§ **Work to complete**
A. In the summit report, please turn the paragraph beginning "The economic challenges facing Unitarian Universalist religious professionals" into a bulleted list that keeps its main facts.
B. Translate this sentence from the summit report into French: "The middle/professional class is shrinking as educational costs sky-rocket and well-paying jobs with benefits decline."
C. Carry the summit report on wicked problems and Design Theory forward from the point where it stops.

§ **Excerpt to read**

Wicked Problems: Introducing Design Theory

UUMA Executive Director, the Reverend Don Southworth, presented the basic concepts of “Design Theory.”  The underlying premise of Design Theory is that “wicked” problems require a different kind of thinking to solve.  The challenges facing religious professionals and religious communities are “wicked” problems not easily solved.  Design Theory is a great way to approach wicked problems.  It involves collaborative defining of the problem, problem-solving, testing, redesign, and more testing.  Each of six discussion groups were encouraged first to dig into the challenges of ensuring economically sustainable ministries from the perspective of their topic, then begin identifying possible solutions, and finally settle on one or two initiatives that could be tried and evaluated during the coming year.     

The Wicked Problem: Disappearance of Middle-Class Professions

The economic challenges facing Unitarian Universalist religious professionals, congregations, and the UUA itself mirror what's happening in the larger American economy.  UUA congregations are populated by individuals whose own careers are not what they might have hoped a decade or so ago.  The middle/professional class is shrinking as educational costs sky-rocket and well-paying jobs with benefits decline.  In academia, professorships are increasingly turned into adjunct positions without benefits.  Newspapers continue to reduce the size of both their newsrooms and their content.  At all levels of government, employees are expected to do more with less.  Health care professionals are growing frustrated as allotted minutes with patients are cut and then cut again.  Real salaries have long been stagnate while out-of-pocket health costs grow higher and higher.  Many workers must work two or more jobs, often without any benefits.   The promise of retirement has faded for many.  As income declines and debt grows, home ownership is postponed, saving for retirement is deferred (pensions are largely gone), and the hope of paying for the education of one's child/ren dims.  These problems are wicked problems which require innovated solutions.    What might they be?

Table Discussions:  An Invitation to Creativity

Summit participants were assigned to one of six discussion groups.  Each group met three times during the Summit. In the initial discussion, groups were invited to delve deeply into their assigned topic.  Next, groups were asked to generate ideas that address the existing challenges.  Finally, each group presented an innovative idea or two that might be attempted during the coming year.  The six groups were:

  • Theology of Money/New Visions
  • Sustainability of the Congregational Model
  • Philanthropy and Church
  • Levering Our Assets/Endowments
  • New Entrepreneurial Possibilities
  • Financial Well-Being from Seminary to Retirement

Table Discussions:  Discussion/Brainstorming Summaries

Theology of Money/New Visions

UU Congregations reside in the broader cultural and economic landscape that has long valued independence and growth.  Yet middle class assumptions about self-sufficiency and our ability to live separately in a growth-forever economy have been shattered in recent years.  The core question explored by this discussion group is “How might the UU Principles of interdependence and covenant provide a path into the future?”  Or to state it slightly differently, “How do we embody the Unitarian Universalist theological understanding of covenant and interdependence in and between our congregations and the world?”  How can we advance multi-site ministries to better support UUism in less populated areas?  In their annual UUA certification, might congregations be asked to document their relationships with other UU congregations, organizations, and other community-based organizations?  Might Clearness Committees be employed in congregations experiencing conflict or struggling to make a significant decision?  A congregation could invite a group from a neighboring congregation to deeply listen to their plans and help them reach a decision by asking deeply framed questions. To better sustain religious ministries, congregations might explore non-monetary support.  Retired teachers and other members might provide free child care to the children of their staff? Doing so would demonstrate our dependence upon each other.   (Discussion Leader: the Reverend Molly Housh Gordon)

§ **Study material**
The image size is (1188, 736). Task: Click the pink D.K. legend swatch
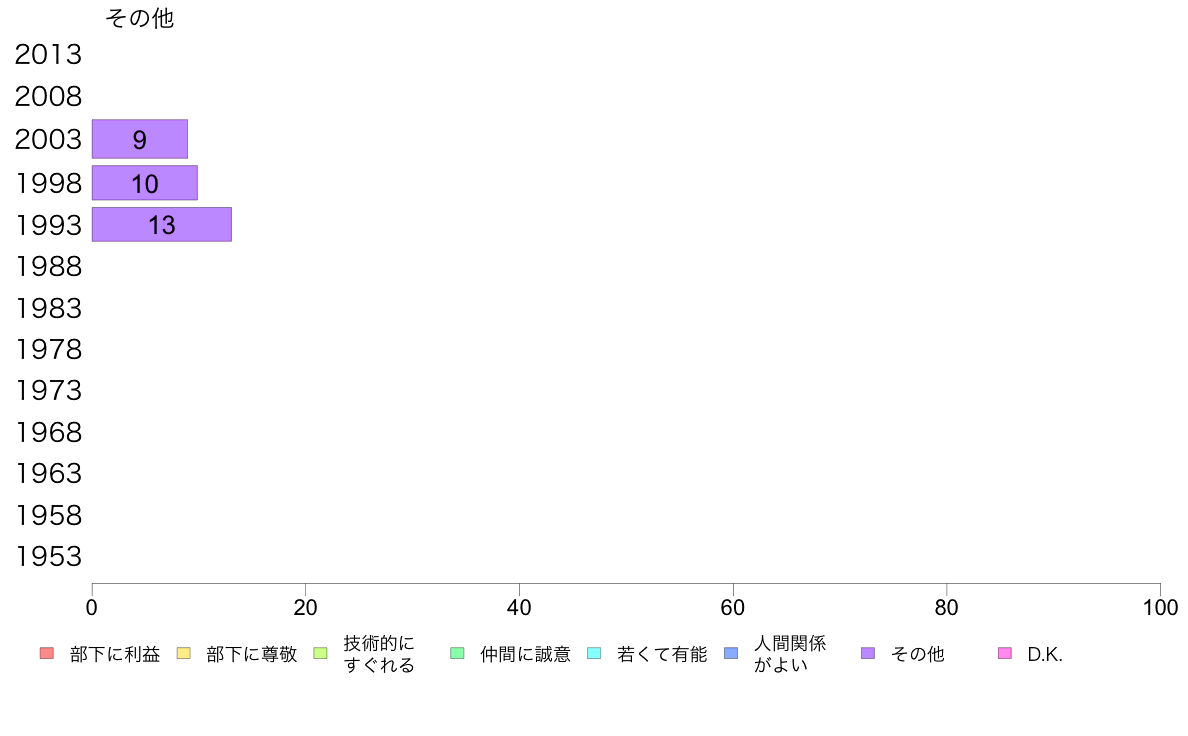point(1005,653)
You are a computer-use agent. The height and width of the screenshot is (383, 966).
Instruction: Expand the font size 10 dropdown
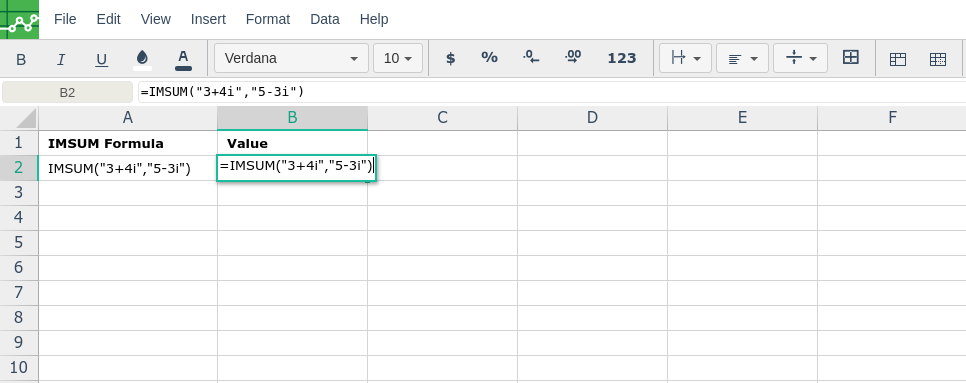click(398, 58)
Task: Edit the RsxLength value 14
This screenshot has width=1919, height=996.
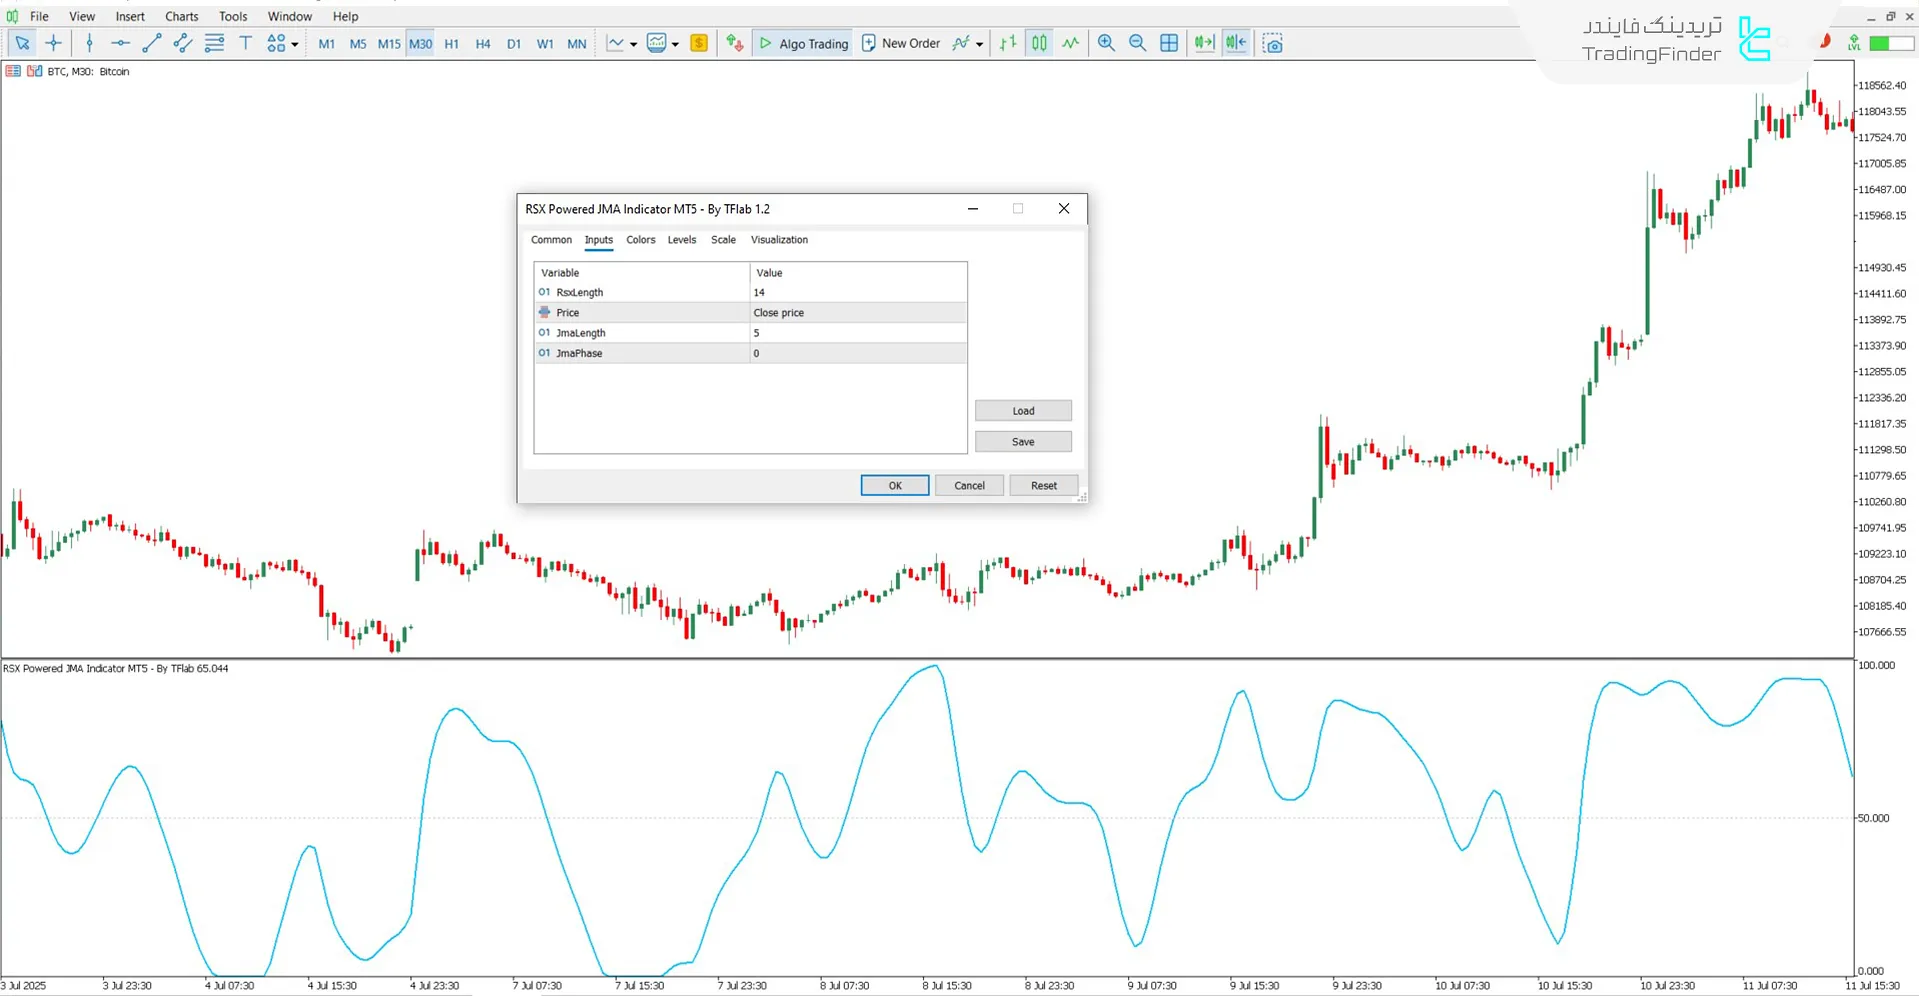Action: click(857, 293)
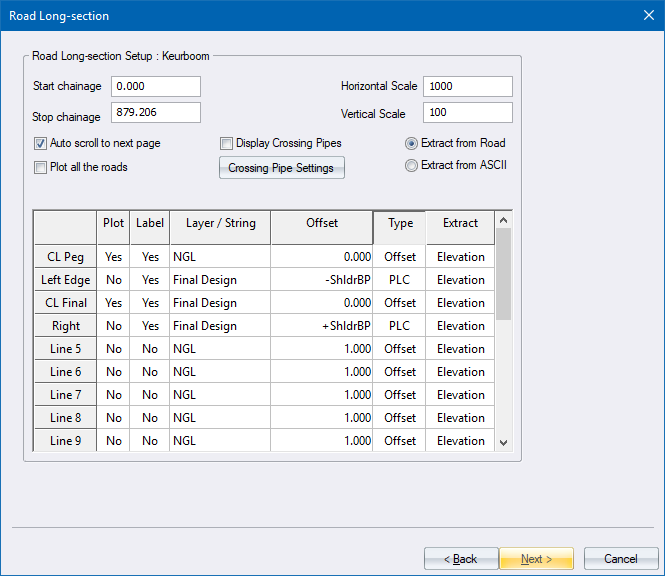
Task: Select the Type column header
Action: click(x=400, y=224)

§ **Results by task**
A.
- The economic challenges facing Unitarian Universalist religious professionals, congregations, and the UUA mirror those of the larger American economy.
- Many congregants' careers are not what they hoped for a decade or so ago.
- The middle/professional class is shrinking as education costs soar and well-paying jobs with benefits decline:
  - In academia, professorships are becoming adjunct positions without benefits.
  - Newspapers keep cutting their newsrooms and content.
  - Government employees at all levels must do more with less.
  - Health care professionals are frustrated by repeated cuts to their time with patients.
- Real salaries have stagnated while out-of-pocket health costs keep rising.
- Many people work two or more jobs, often without benefits.
- Retirement has become less certain for many. As income falls and debt grows, home ownership is postponed, retirement saving is deferred (pensions are largely gone), and the hope of paying for children's education fades.
- These are wicked problems that need innovative solutions, which the paragraph asks readers to imagine.

B. La classe moyenne/professionnelle se réduit à mesure que les coûts de l'éducation montent en flèche et que les emplois bien rémunérés assortis d'avantages sociaux se raréfient.

C.
Sustainability of the Congregational Model

While many traditional brick and mortar congregations continue to thrive, membership has declined in four out of five congregations in the United States over the past ten years.  Within Unitarian Universalism, adult membership has leveled off while religious education totals have declined.  Our congregations are both the problem and the solution to ensuring the economic sustainability of ministries.  Many congregations are feeling financially challenged as internally-raised income is not keeping up with desired expenditures. Maintaining a building is often a financial burden.  Finding ways to reshape the congregation’s relationship with its building is critically important.  And how does the congregation find new money to fund exciting new initiatives?   Congregations need to understand more deeply their connections to each other and to move their focus from creating programs to nurturing discipleship. Doing so opens news ways to think about membership, financial giving, and volunteering.   A guide on how to discuss discipleship within the UU context needs to be developed and piloted.  For congregations located a distance from other congregations, we might offer on-line support.  The group identified “innovation incubator” support for innovation as a key need and a current lack in our system. We might experiment with a “Dragon’s Den/Shark Tank” type program for critique and support of creative initiatives.  Ideas could be presented at a GA program, and the audience asked to vote for the best idea which would receive start-up funding.  (Discussion Leader: Reverend Ian Evison)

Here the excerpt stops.